Summit Onu sul clima, Cina e India snobbano l’appuntamento
New York (AsiaNews/Agenzie) - Si apre a New York la conferenza Onu sui cambiamenti climatici, in coincidenza con l'equinozio di autunno che cade oggi, 23 settembre, dopo un'estate risultata - a livello globale - la più calda di sempre. Infatti, le temperature registrate negli oceani e sulla terraferma è stata superiore di 0,71 gradi centigradi rispetto alla media del secolo scorso. Fra i principali responsabili del surriscaldamento del pianeta le emissioni di carbone, che solo in Cina sono cresciute fino a raggiungere quelle emesse da Stati Uniti e Unione europea, unite. Questo è quanto emerge dal rapporto "Global Carbon Project", secondo cui nel 2014 gli inquinanti raggiungeranno un livello record a causa della crescita cinese. Il tutto, mentre Pechino e New Delhi - assieme a Russia e Giappone - non parteciperanno con le massime cariche di Stato e governo all'assise delle Nazioni Unite; e i governi mondiali restano ben lontani dagli obiettivi fissati per limitare i cambiamenti climatici.
Le emissioni di carbone in Cina sono aumentato del 4,5% quest'anno, fino a toccare quota 10,4 miliardi di tonnellate; un dato ben superiore ai 5,2 miliardi di tonnellate emesse da Stati Uniti e i 3,4 dell'Unione europea. Secondo il rapporto, le emissioni mondiali potrebbero toccare quota 43,2 miliardi di tonnellate nel 2019, di cui 12,7 miliardi provenienti dalla sola Cina. Le emissioni nel 2014 sono del 65% superiori rispetto ai livelli del 1990, nonostante le ripetute promesse di un taglio drastico degli inquinanti e dei protocolli sul clima, rimasti inapplicati. Pechino lo scorso anno ha consumato 3,7 miliardi di tonnellate di carbone ed entro il 2015 potrebbe utilizzare fino a 4,1 miliardi di tonnellate.
Nei giorni scorsi oltre un milione di persone hanno marciato in tutto il mondo a difesa del pianeta e per chiedere politiche economiche, energetiche e sociali a difesa del futuro della terra. La People's Climate March si è celebrata in 166 città al mondo e ha riunito varie anime della protesta, fra cui movimenti anarchici, antagonisti e - negli Stati Uniti - gruppi di pacifisti in piazza contro le guerre in Medio oriente.

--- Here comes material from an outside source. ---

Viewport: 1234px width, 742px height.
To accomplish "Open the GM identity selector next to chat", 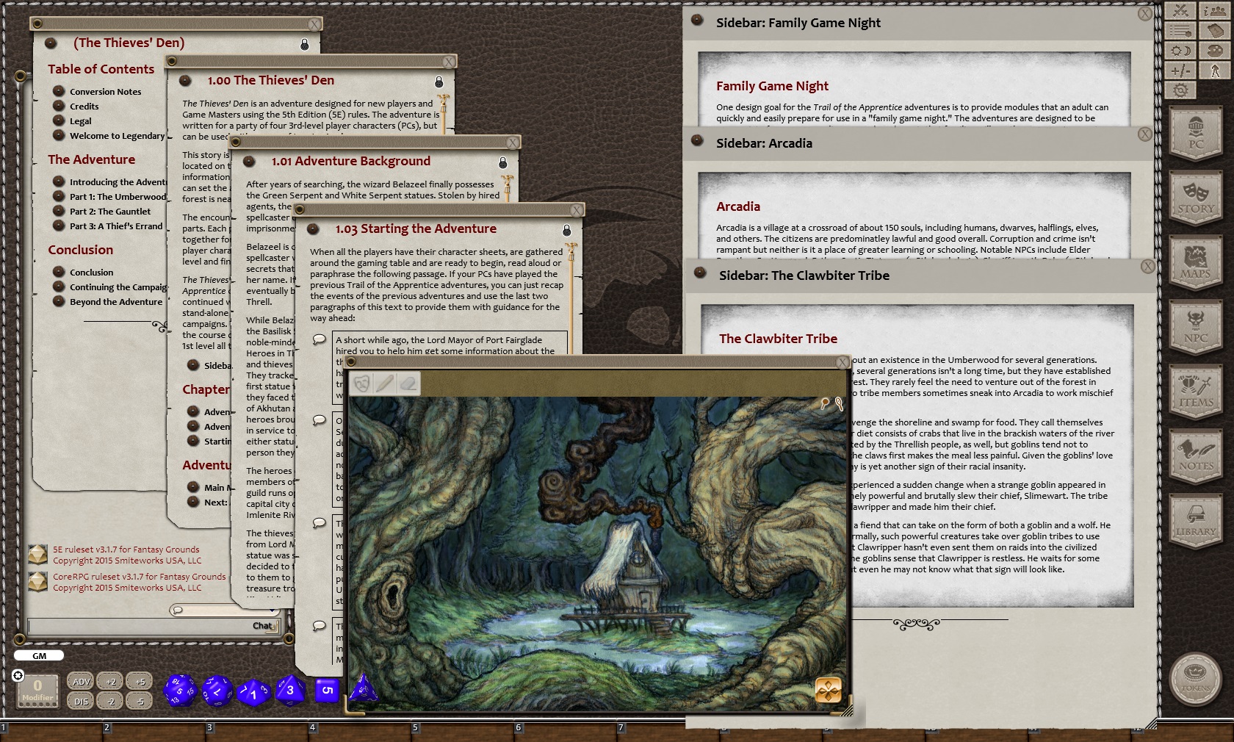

Alla conferenza sul clima delle Nazioni Unite, in programma al Palazzo di Vetro, partecipano oltre 120 leader mondiali; scopo dell'incontro, rilanciare la volontà politica di un accordo "globale" sul clima entro la fine del prossimo anno, per il periodo successivo al 2020. Tuttavia, la mancanza del presidente cinese Xi Jinping e del premier indiano Narendra Modi ridimensionano - e di molto - le aspettative di riuscita dell'incontro e possibili accordi su azioni comuni da intraprendere nell'immediato futuro.
Oltre al segretario generale Onu Ban Ki-moon, al summit sarà presente il presidente statunitense Barack Obama, che (anche) sui temi ambientali ha costruito il successo nelle campagne elettorali del 2008 e del 2012, sebbene molte delle promesse siano rimaste (di fatto) disattese. La settimana newyorkese sul clima si inserisce nel solco di una marcia a più ampio respiro, che prevede nuovi incontri a Lima (dicembre), a Bonn in Germania e alla conferenza mondiale di Parigi sul clima, in programma a dicembre 2015. Proprio nella capitale francese si dovrebbe giungere a una posizione comune nelle azioni da intraprendere contro i cambiamenti climatici.

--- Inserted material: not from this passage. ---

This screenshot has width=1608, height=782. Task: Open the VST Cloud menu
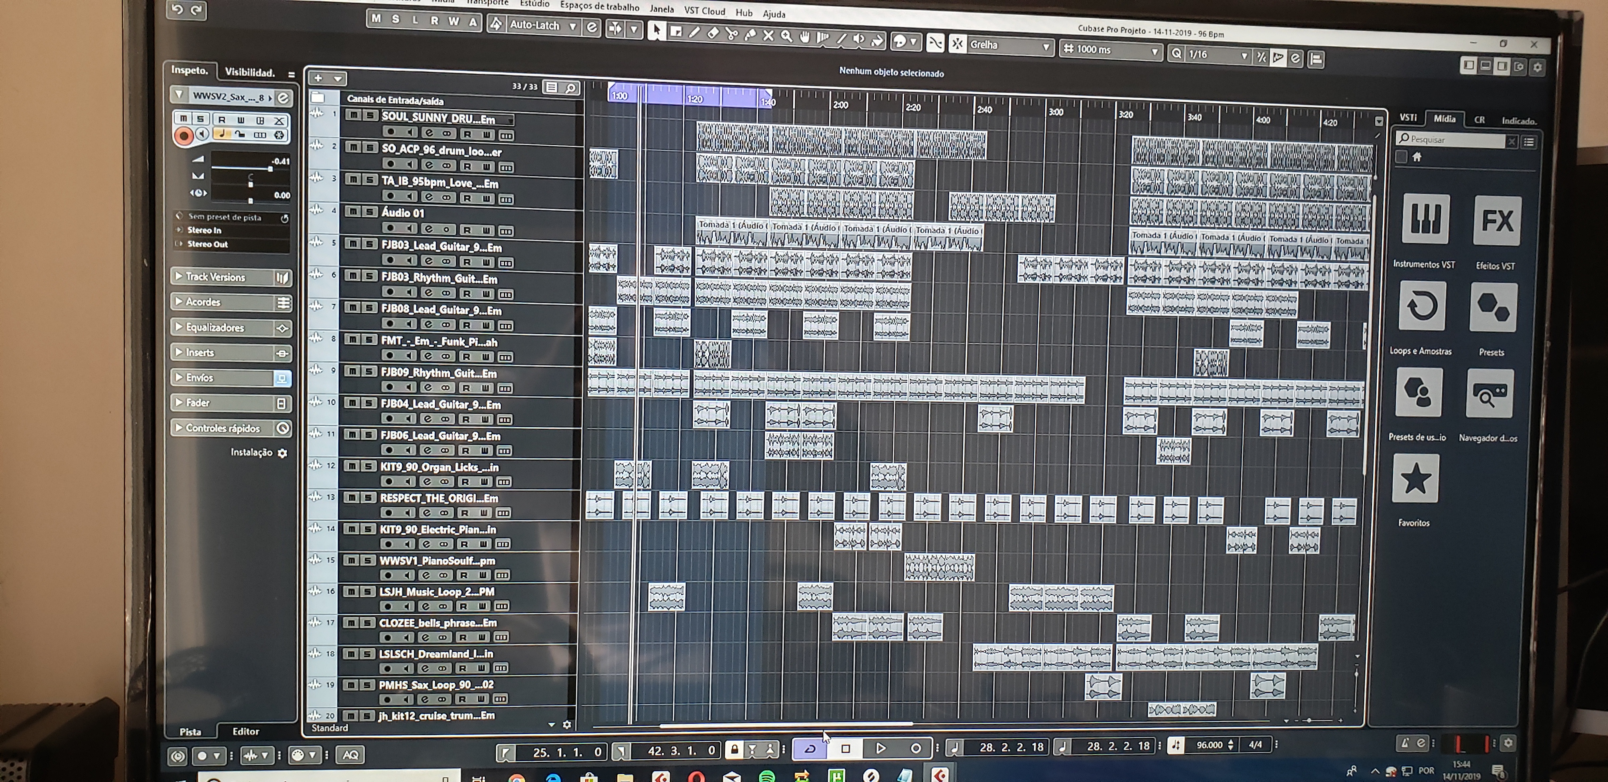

Tuttavia, appare difficile trovare un accordo efficace se non si coinvolgono Cina e India, i principali responsabili delle emissioni nocive ma che sono, al contempo, i maggiori produttori industriali al mondo; un elemento non certo secondario per le nazioni europee e gli Stati Uniti che proprio nel continente asiatico hanno trasferito parte della propria produzione industriale. Per questo i vertici Onu in tema di clima sembrano preferire la "promessa" di "azioni specifiche" dai singoli Paesi, piuttosto che imporre un accordo vincolante a livello giuridico, come avvenuto nel 1997 per il protocollo di Kyoto. Per molto tempo la Cina ha considerato i cambiamenti climatici responsabilità dei Paesi ricchi, come gli Stati Uniti, perché hanno inquinato molto più a lungo nel tempo; peraltro negli ultimi anni l'aria nelle grandi metropoli come Pechino e Shanghai si è fatta irrespirabile e l'opinione pubblica cinese ha iniziato a chiedere a gran voce interventi drastici. Una protesta montante, che ha spinto le massime autorità di Pechino a cambiare atteggiamento in tema di ambiente.